## Work instruction:
Repeat, word for word and with nothing added, each line from the one containing "The height and" to the final line of the data, keeping both ends. Pictures are not part of the copy.

## Records from a data source:
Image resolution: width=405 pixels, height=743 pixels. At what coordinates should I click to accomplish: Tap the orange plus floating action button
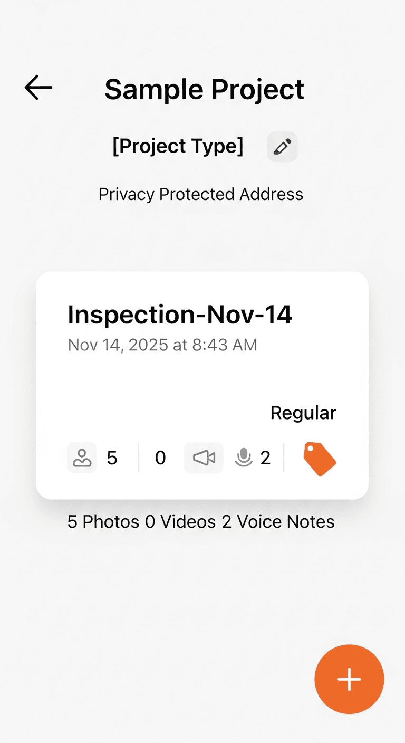coord(349,679)
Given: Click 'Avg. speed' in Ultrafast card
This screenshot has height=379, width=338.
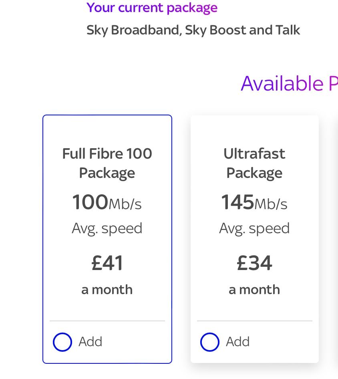Looking at the screenshot, I should coord(254,228).
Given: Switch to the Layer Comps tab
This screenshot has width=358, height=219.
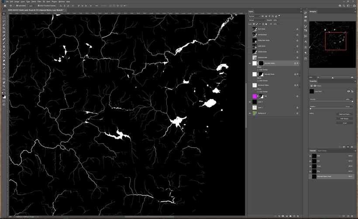Looking at the screenshot, I should click(x=322, y=151).
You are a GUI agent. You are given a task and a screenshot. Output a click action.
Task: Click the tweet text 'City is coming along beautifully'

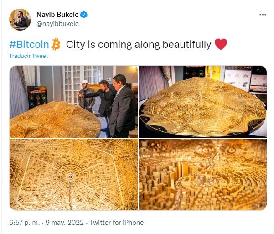pos(139,44)
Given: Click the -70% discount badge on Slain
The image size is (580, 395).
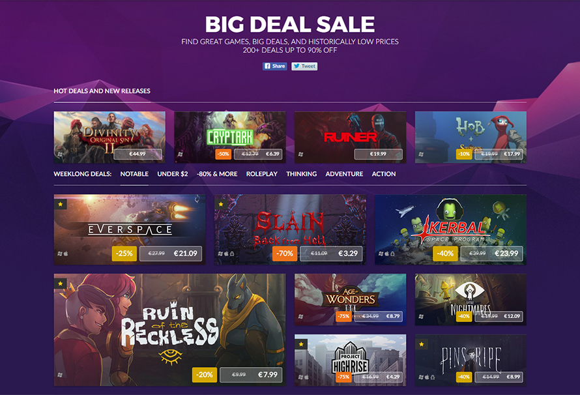Looking at the screenshot, I should (284, 254).
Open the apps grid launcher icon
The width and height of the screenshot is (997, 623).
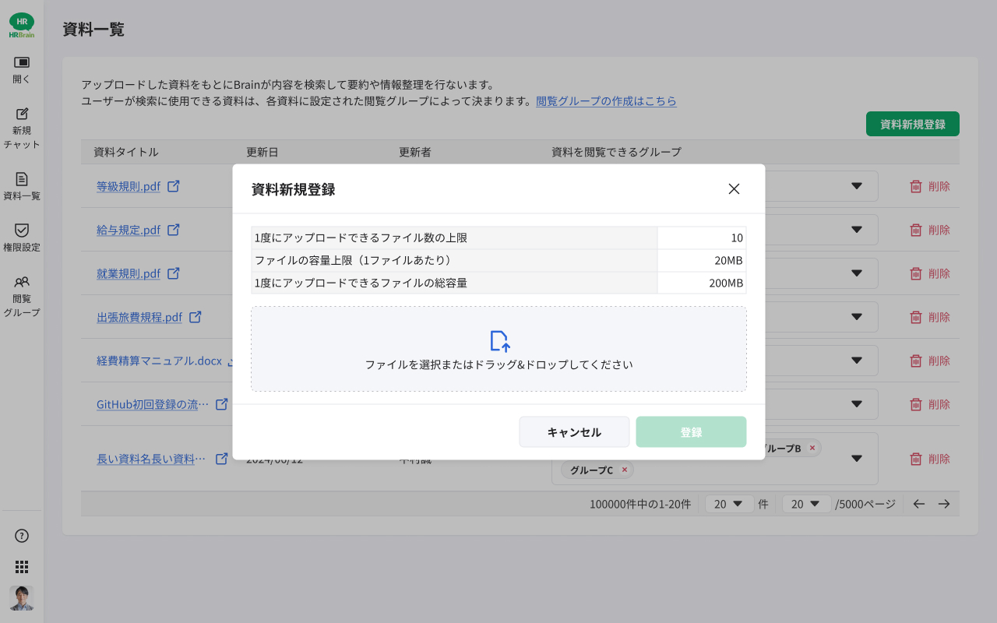pyautogui.click(x=22, y=567)
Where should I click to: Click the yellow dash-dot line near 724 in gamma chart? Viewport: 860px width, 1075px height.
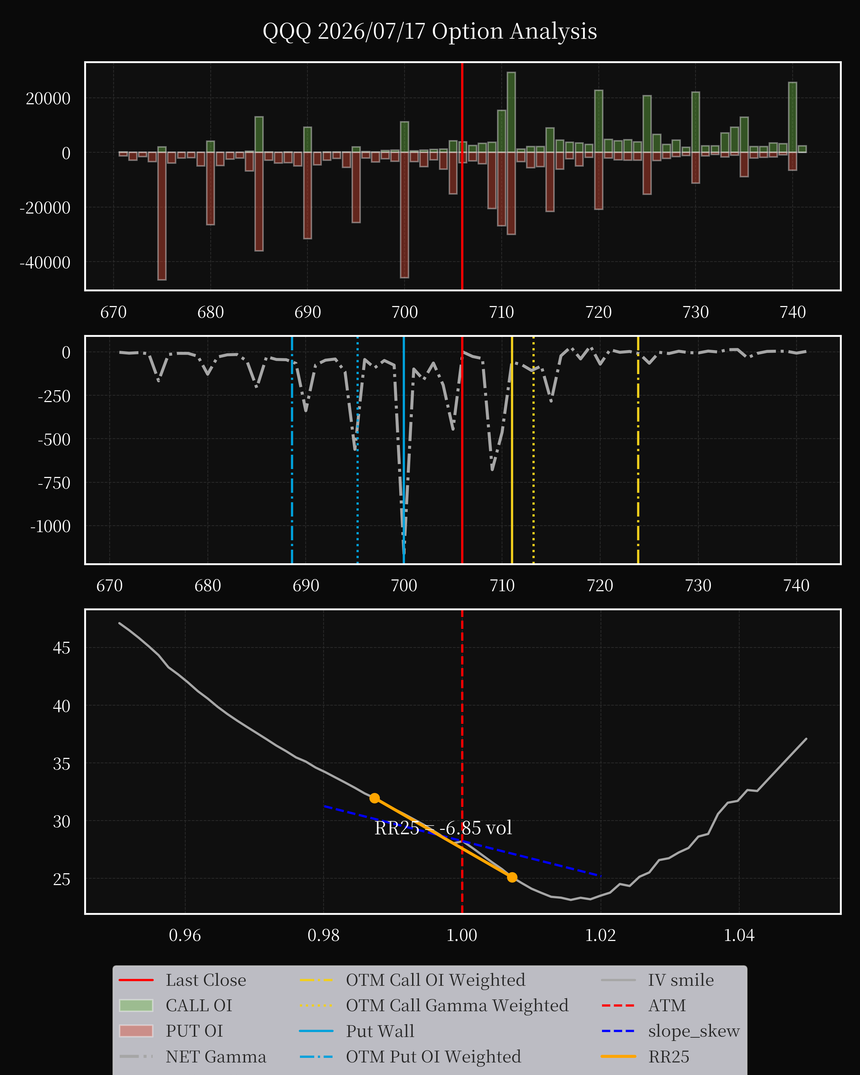(x=638, y=450)
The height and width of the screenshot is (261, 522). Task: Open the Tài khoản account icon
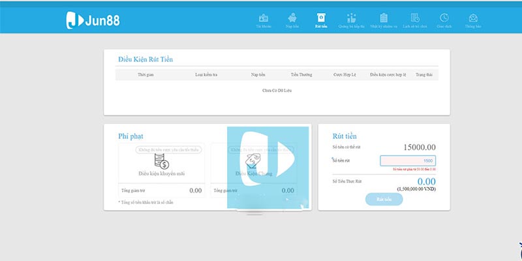pos(263,18)
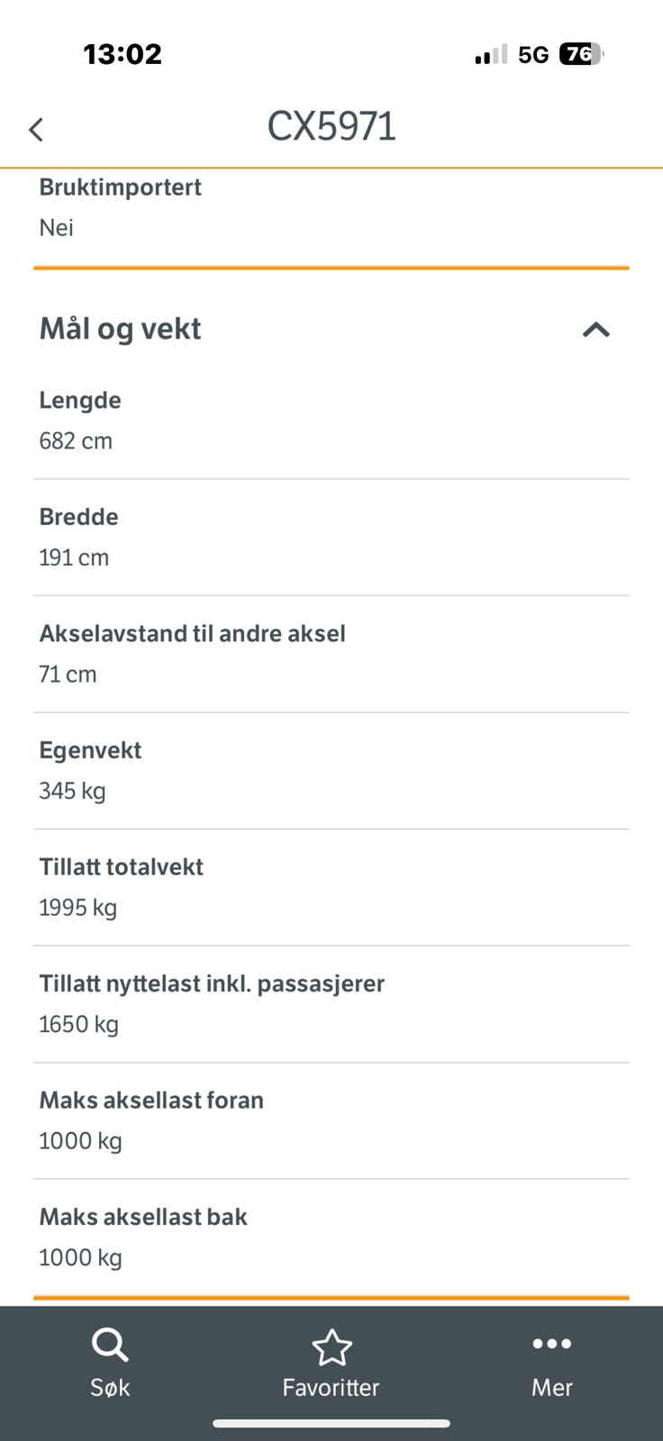The image size is (663, 1441).
Task: Tap the Søk magnifier icon
Action: 110,1346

## Answer below:
The height and width of the screenshot is (261, 522). Task: Open the Tài khoản account icon
pos(263,18)
The image size is (663, 1441).
Task: Tap the Søk magnifier icon
Action: 110,1346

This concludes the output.